--- Extracted entries Enclosed Below ---

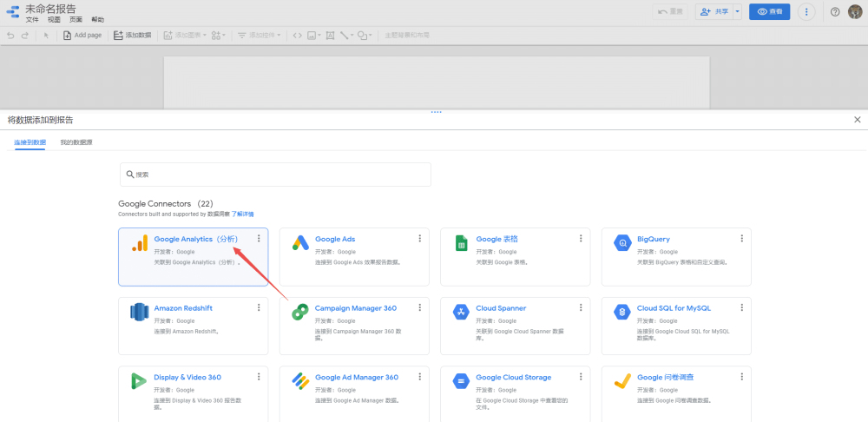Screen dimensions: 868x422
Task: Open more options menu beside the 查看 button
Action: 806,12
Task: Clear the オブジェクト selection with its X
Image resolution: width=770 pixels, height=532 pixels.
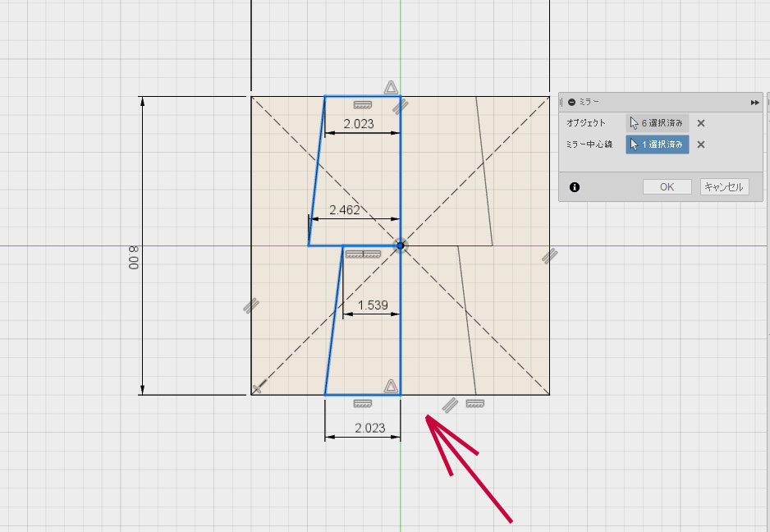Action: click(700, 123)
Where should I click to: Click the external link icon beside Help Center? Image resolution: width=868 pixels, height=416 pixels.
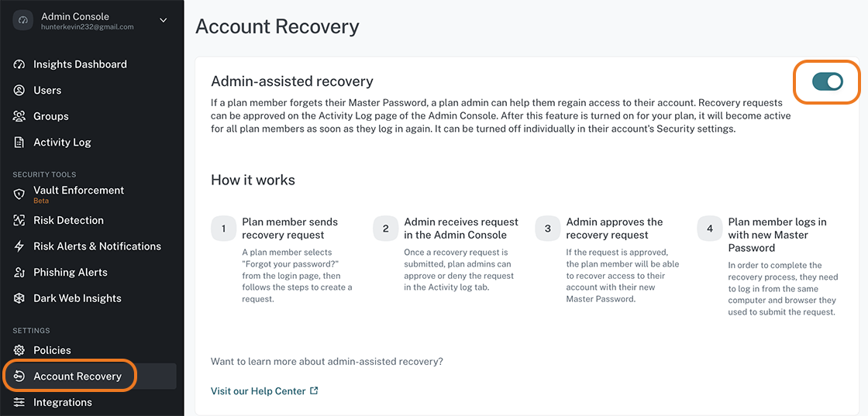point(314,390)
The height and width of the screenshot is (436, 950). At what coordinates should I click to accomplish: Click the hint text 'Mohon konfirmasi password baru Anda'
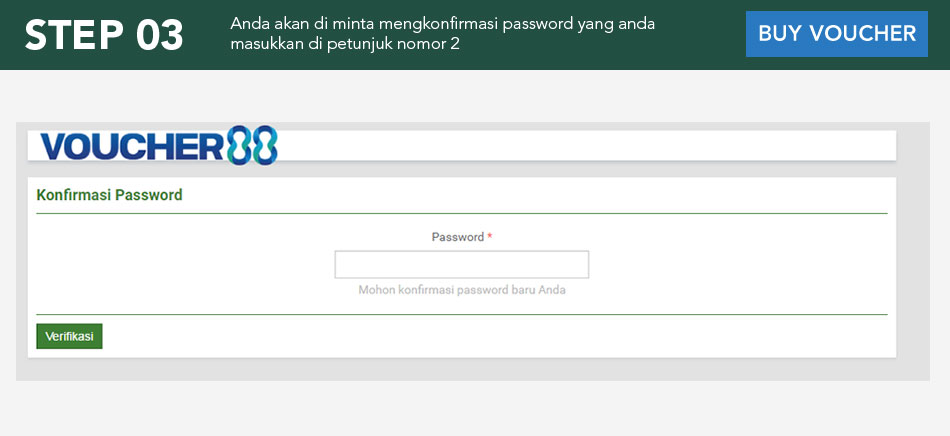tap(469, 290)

--- End of Enclosed Extracted entries ---

* _Required work_
Which lines run from the one containing "Task: Clear the オブジェクト selection with its X" to the end of the entries above? Write them out exactly, leaving out every picture.

* _Solution below_
Task: Clear the オブジェクト selection with its X
Image resolution: width=770 pixels, height=532 pixels.
Action: click(700, 123)
Where should I click to: Click the external link icon beside Help Center? Image resolution: width=868 pixels, height=416 pixels.
point(314,390)
The height and width of the screenshot is (436, 950). At what coordinates should I click to accomplish: Click the hint text 'Mohon konfirmasi password baru Anda'
tap(469, 290)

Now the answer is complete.